Cop21a Parigi: le soluzioni pericolose

Sat, 05/12/2015 - 16:20
di
Simone Febbo

Si sta svolgendo in questi giorni la 21^ conferenza sul clima dove i rappresentanti di 195 Paesi sono chiamati a trovare un accordo per consegnare alla popolazione mondiale una soluzione al riscaldamento globale.

Il GIEC, gruppo di esperti dell'ONU che si occupa di studiare l'evoluzione dell'emergenza climatica, ha pubblicato nel 2014 il V rapporto dal quale emerge una verità già nota, che suona come una sentenza di condanna definitiva: l'aumento della temperatura media della Terra, provocato dall'accumulo di gas climalteranti in atmosfera a una velocità tale da compromettere l'equilibrio millenario tra emissioni e assorbimento, è un dato irreversibile e le cause sono da ricondurre non all'attività antropica in sé ma al modello di produzione che domina i processi storici da oltre 200 anni.
La responsabilità delle quantità di gas emessi in questo arco di tempo sono facilmente attribuibili e quantificabili: circa il 60% è dovuto all'attività produttiva dei paesi ad economia avanzata (USA, Europa e Giappone); attualmente nella classifica dei paesi più inquinanti sono presenti anche paesi in via di sviluppo, se così ancora definibili, come la Cina (primo inquinatore in termini assoluti, settimo come valori pro-capite), l'India, la Russia, l’Indonesia, il Brasile, il Messico.

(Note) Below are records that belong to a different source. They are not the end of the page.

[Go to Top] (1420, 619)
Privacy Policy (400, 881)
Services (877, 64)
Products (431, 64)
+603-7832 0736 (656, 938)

L'allarme sull'emergenza non è recente; le 21 edizioni di conferenze, iniziate con quella di Rio nel 1992, ne sono la dimostrazione; le risposte elaborate invece sono state del tutto insufficienti, se si pensa che la quantità di gas serra è sempre crescente e nel 2014 ha toccato il nuovo record pari a 397,7 ppm di CO2 equivalente. L'accordo più famoso è figlio della cop3 tenuta a Kyoto nel 1997: il protocollo di Kyoto appunto. Scaduto nel 2012, doveva essere sostituito dalla conferenza di Copenaghen del 2009, ma l'incapacità e soprattutto la difesa degli interessi economici dominanti hanno impedito di arrivare a un nuovo accordo.
Parigi 2015 dovrà, secondo le dichiarazioni di intenti di tutti i principali capi di stato, portare a una serie di intese, che siano vincolanti e controllabili periodicamente. Lo stesso Obama nel discorso di apertura ha voluto ribadire la necessità di trovare una soluzione certa e valutabile; peccato che il congresso USA negli stessi giorni abbia bocciato le (blande) norme volute dall’Agenzia per la tutela dell’ambiente EPA, volte a limitare del 30% rispetto al 2005 le emissioni di gas climalteranti al 2030 (attenzione: ridurre le emissioni rispetto al 2015 è un obiettivo molto più comodo che ridurle ad esempio rispetto al 1990, perché nell’arco di tempo intercorso le emissioni USA sono aumentate del 16%); peccato inoltre che durante la sua presidenza Obama abbia appoggiato progetti in totale contrasto con le buone intenzioni green (shale oil, trivellazioni off shore, biocombustibili) pur di raggiungere l’autonomia energetica.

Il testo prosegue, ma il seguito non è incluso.